Frank turned to see Kane’s eyes snap open and almost fell down the steps leading into the cellar when he flinched back in shock. It wasn’t possible for the man to still be conscious, not after the amount of damage he’d received. Yet the killer struck out with the speed of a springing viper, teeth bared and hissing.

Kane reached up and grabbed the medic by the neck, ripping out his throat in a single vicious action. The man dropped to the floor, hitting the ground as Kane arose from a lake of his own blood.

His eyes shimmered.

Shiny filaments of spittle stitched together the space between his open jaws.

Blood rained from his wounds.

Frank and the surrounding policemen trained their weapons on the killer in a uniform motion, but Kane lunged at the closest officer before anyone fired a shot.

“Shit,” Frank growled, snapping up his weapon.

Several members of the tactical squad broke formation and rushed forward, reaching for their teammate. Kane met their charge with an animalistic battle cry, snapping the neck of his captive in one effortless action.

The man’s death set off a chain reaction of rage, and the other officers charged.

Kane struck the first man to reach him with an uppercut to the mouth, knocking a shard of jawbone through his cheek. He jabbed at another, gouging out an eye.

Blood sailed from Kane’s wounds with each move, yet he twisted and flexed without the slightest sign of impairment. He met the onslaught of officers with a smile, hammering his adversaries straight through their body armor and Kevlar helmets with bare fists. He punched, flipped, kicked, backhanded, and head-butted opponents before any of them got close enough to help or do damage, then heaved them aside as though they weighed less than the clothing they wore.

The crowd shifted with each new assault, blocking Frank’s attempts to move forward and help.

Gunfire cracked from various points around the room as other officers took aimed shots at the killer, carefully placing each round so not to hit one of their own. Fresh wounds peppered Kane’s flesh. Yet the madman continued to attack, advancing on the crowd as they tried to fall back.

Kane snatched a man’s arm and broke it in two. The bone sprung through the officer’s shirt sleeve like a spring-loaded blade, and Kane rammed it into the throat of another man he’d seized by the neckline of his tactical vest.

Sergeant Rice plunged into the battle and thrust his sidearm into Kane’s face, firing a round directly into the killer’s left eye.
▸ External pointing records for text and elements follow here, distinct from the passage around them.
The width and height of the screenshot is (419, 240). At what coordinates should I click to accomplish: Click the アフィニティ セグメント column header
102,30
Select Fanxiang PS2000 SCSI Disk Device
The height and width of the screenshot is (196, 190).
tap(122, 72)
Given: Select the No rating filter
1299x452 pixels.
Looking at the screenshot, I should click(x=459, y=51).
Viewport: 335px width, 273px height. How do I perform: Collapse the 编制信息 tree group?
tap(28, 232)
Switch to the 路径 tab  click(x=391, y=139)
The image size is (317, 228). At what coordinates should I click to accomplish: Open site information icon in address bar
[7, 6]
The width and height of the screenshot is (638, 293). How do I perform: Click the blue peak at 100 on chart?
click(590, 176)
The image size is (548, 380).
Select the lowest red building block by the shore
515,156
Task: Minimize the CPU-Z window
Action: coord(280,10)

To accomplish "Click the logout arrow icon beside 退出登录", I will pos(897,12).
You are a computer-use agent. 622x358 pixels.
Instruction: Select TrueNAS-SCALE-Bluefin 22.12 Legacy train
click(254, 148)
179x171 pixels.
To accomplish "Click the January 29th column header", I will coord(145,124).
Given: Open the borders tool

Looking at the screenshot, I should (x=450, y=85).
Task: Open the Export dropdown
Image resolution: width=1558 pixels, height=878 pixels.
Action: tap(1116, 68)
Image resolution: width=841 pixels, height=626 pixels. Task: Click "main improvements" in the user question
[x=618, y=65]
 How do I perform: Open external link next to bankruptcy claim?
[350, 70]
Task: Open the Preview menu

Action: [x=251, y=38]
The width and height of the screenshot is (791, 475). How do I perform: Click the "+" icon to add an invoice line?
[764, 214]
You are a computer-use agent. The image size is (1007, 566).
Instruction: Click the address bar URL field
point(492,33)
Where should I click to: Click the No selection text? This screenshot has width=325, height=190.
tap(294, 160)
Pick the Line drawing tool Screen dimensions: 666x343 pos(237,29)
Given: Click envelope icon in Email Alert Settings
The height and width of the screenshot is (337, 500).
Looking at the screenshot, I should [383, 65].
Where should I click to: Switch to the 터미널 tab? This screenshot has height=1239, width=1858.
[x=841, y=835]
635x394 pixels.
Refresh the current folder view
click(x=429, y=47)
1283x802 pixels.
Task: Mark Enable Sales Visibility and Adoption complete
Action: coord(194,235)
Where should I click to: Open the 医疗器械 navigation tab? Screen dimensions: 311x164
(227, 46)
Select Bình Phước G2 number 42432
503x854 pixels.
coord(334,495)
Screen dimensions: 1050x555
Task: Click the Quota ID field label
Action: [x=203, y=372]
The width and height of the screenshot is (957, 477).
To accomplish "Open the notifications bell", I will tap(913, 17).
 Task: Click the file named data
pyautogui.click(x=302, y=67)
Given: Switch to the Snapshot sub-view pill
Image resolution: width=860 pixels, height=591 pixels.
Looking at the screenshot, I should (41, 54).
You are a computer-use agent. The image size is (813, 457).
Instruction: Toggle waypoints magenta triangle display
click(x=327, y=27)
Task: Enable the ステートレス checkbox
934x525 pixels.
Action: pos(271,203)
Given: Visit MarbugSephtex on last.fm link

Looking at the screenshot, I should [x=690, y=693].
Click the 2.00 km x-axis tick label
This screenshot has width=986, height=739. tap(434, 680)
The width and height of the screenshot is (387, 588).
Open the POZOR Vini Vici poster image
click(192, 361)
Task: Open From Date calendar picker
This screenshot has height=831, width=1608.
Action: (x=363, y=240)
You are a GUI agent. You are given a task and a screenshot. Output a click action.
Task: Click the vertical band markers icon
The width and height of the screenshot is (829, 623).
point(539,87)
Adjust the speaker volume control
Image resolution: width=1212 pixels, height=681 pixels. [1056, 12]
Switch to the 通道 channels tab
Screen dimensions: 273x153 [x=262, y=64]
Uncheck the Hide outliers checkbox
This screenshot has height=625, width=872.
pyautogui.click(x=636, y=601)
Kane’s head rocked back with the shot, then snapped forward again as if recovering from no more than a hard slap. He bellowed at Rice, spraying blood and saliva across the officer’s face. In a blur, Kane punched through the man’s teeth, burying his fist in Rice’s mouth up to the wrist.

Frank flinched.

Kane yanked his hand free, taking Rice’s tongue with it, then hurled him at the other officers, grabbing the strap of his sub-machinegun in the process.

“Oh, shit,” Frank hissed.

Kane opened fire the second Rice left his grasp, painting the cracked walls with lightning-quick pulses of light and filling the air with the repetitive thunder of gunfire. He panned Rice’s MP-5 left and right, emptying the weapon’s thirty-round magazine into the crowd.

Pivoting away, Frank ducked through the cellar doorway the same instant huge holes exploded out of its frame. Clouds of splinters and mortar dust sprayed through the air. From his new position, he had a clear view of the space across the landing and up the main staircase, where he spotted reinforcements frozen on the steps.

“Get down here, God dammit!

The first floor door swung shut without warning, slamming into its frame with such force the candlelight at Frank’s back flickered with the sudden change in air pressure. With the door closed, only two cops remained on the steps, cut off from above like him and all the others.

Before he could dwell on the door’s abrupt closure, the hail of gunfire ceased, replaced by the faint, bell-like sounds of spent 9mm casings bouncing off the concrete floor. Then nothing.